Tuesday, September 20, 2016

Nystagmus Surgery Trip Day 1 ~ Ronald McDonald House


After we put Reagan on the bus we finished up packing, did a little work and left VA by about 9:30am.  We decided to stop for breakfast at Bob Evans and then had a quick lunch on the way to Akron, OH at the Somerset stop on the Pennsylvania Turnpike.

It was a smooth drive and Cole stayed occupied with movies and games on his iPad.  We drove straight to the Ronald McDonald House to check in and get a tour of the house.  This house is VERY different from the one in Baltimore.  Although just like Baltimore, they are building a brand new facility directly behind the existing house.  So far everyone is super nice.  It's a much quieter house and not as many people, although it is fully booked this week.  The biggest benefit is that we can walk across the street to the hospital.  In 2014 this house served 12,872 individuals with 135 core volunteers each month.  They had 55 families who stayed over a month.  The families coming to this house were from 46 counties across Ohio, 23 different states and 8 countries.  So if you visit McDonald's this week please think about all these families who benefit from your support and put your extra change in the donation box.
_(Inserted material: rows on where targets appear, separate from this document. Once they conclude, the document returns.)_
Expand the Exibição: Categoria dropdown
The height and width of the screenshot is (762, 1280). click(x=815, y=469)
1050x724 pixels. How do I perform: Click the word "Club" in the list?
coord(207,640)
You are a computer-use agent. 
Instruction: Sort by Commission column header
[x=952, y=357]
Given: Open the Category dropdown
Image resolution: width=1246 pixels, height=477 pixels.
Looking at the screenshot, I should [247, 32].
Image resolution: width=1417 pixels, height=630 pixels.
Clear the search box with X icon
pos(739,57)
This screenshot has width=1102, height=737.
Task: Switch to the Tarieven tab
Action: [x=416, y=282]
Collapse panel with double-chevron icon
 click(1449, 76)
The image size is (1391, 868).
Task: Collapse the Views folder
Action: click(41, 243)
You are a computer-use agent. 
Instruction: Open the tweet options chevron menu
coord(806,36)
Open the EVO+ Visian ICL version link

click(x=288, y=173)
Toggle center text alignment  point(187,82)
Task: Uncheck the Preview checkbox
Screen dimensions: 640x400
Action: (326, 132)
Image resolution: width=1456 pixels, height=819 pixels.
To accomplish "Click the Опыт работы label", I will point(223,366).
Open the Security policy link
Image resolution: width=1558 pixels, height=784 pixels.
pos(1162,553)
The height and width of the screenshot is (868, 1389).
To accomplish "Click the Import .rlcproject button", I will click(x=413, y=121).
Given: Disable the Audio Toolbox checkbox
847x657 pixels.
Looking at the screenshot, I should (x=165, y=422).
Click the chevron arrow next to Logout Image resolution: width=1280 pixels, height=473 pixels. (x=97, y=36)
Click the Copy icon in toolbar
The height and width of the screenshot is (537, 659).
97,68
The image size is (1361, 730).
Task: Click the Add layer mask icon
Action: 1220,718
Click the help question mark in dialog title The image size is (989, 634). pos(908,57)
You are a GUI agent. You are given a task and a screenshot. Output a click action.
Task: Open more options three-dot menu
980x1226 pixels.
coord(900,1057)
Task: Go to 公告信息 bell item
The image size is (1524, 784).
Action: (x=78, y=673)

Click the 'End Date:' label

After we got settled into our room and got a tour of the house we drove the car to the parking garage down the street and decided to walk into town for dinner.  As with many cities, there are areas with more activity and areas with less.  We found a few hip bars, but the dinner options were rather limited.  We were able to find a nice Irish restaurant, though, and had dinner.  On our walk back we decided to venture down by the lock system.  Although the Ohio & Erie Canal in Akron was abandoned in 1913 due to the increased popularity of the rail system, it still had much of its original facade in place.  The history said there were families living and working on these boats for 7 months of the year.  We talked about locking system, how it works, looked at the water fall and of course Cole had to throw some rocks in the water.

Then it was off to bed early for Cole so he's ready for tomorrow.  Unfortunately he has been up since about 3:50am when Reagan woke them both up, had them dressed, teeth brushed and beds made.  I woke to hearing their laughter and asked what was going on and Reagan said she was ready to go to Nana and Pop's house for her sleep over.  We asked them to go back to bed and I fell asleep only to wake to find them standing next to me at 5:30am asking if it was time yet.  Clearly they were excited (or nervous) about the adventure.

We are all looking forward to meeting Dr. Hertle tomorrow and learning more about what to expect on Thursday.  We asked Cole if he had any questions and he said he wanted to ask if there was a way to make the tools not hurt him.  Good question!  We told him yes but that we will be sure to cover that tomorrow.  We are hopeful that his cough doesn't preclude him from having surgery.  I brought him to the pediatrician Thursday and spoke with the surgical team at Akron Friday and everyone thought he would be fine.  I am still worried given we've had MRI's cancelled for Reagan due to a stuffy nose.  Any time someone has to be anesthetized there is a concern about the airway.  Luckily his throat is open and his lungs are clear.  The surgical team said as long as he doesn't have a fever we should be ok.  Praying they are right - we will find out tomorrow!